Lors du remue-méninges qui a mené à l’élaboration de cette section d’Arts et être, il a été proposé de rencontrer un scientifique québécois qui étudie l’effet du réchauffement climatique. Notre directrice invitée, la cinéaste et auteure Anaïs Barbeau-Lavalette, a tout de suite pensé à Catherine Gagnon, son « âme sœur », pour qui elle a eu un coup de foudre amical en 2017 lorsqu’elle a loué sa maison dans le village du Bic, près de Rimouski. Même intérêt pour les communautés autochtones, même indignation pour la dégradation environnementale. Elles ont chacune trois enfants, deux garçons et une fille, du même âge et dans le même ordre.

« Les scientifiques, on ne sort pas de l’ombre souvent, nous dit d’emblée Catherine, qui nous parle de chez elle, au Bic. Mais je me rends compte que, finalement, c’est nécessaire. »

PHOTO FOURNIE PAR CATHERINE GAGNON

Catherine Gagnon nous parle de chez elle, au Bic, près de Rimouski.

La science amène des solutions, dit-elle, mais pas toutes. Et on se rend compte, à l’international, qu’il y a de sérieuses raisons de collaborer avec les peuples autochtones, « pour leur savoir-faire, leur manière d’habiter la nature et de la gérer ». C’est une avenue de recherche en pleine effervescence, constate la chercheuse, qui souligne que 80 % de la biodiversité se trouve en territoires autochtones à l’heure actuelle.

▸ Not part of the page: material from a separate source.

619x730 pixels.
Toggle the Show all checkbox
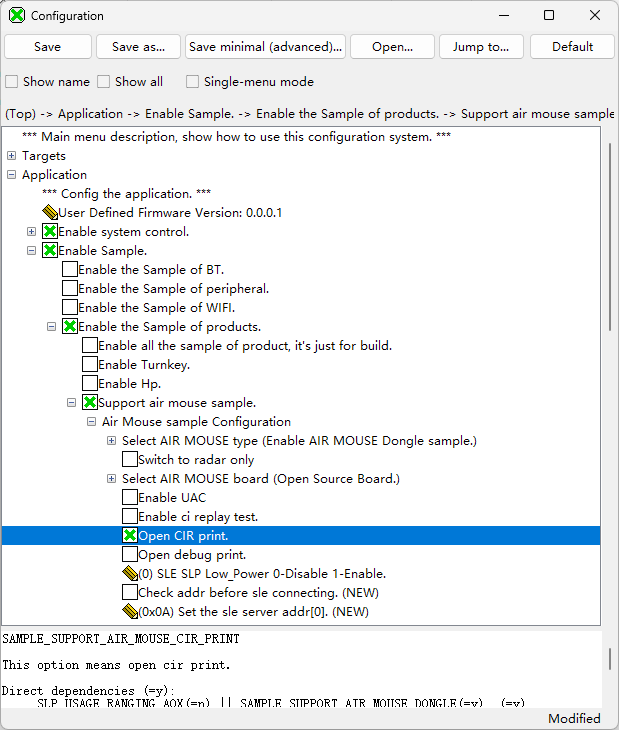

« On a juste une planète, juste une biosphère. Et on sait que si on continue [de l’exploiter comme on le fait], on va frapper un mur », résume Catherine Gagnon, qui rêve qu’on puisse changer cette trajectoire en mettant en commun les connaissances de tout un chacun.

Confiance et urgence

Quand les Inuits de l’île de Baffin l’ont vue débarquer, Blanche, blonde aux yeux bleus, il y a certainement eu une part de méfiance, convient Catherine Gagnon. Les blessures liées à la délocalisation de familles inuites dans les années 1950 sont profondes. Et les scientifiques, dit-elle, sont associés aux quotas de la chasse à l’ours polaire. « Éventuellement, on passe au-delà de ça, dans certaines relations, mais ça prend du temps », dit-elle.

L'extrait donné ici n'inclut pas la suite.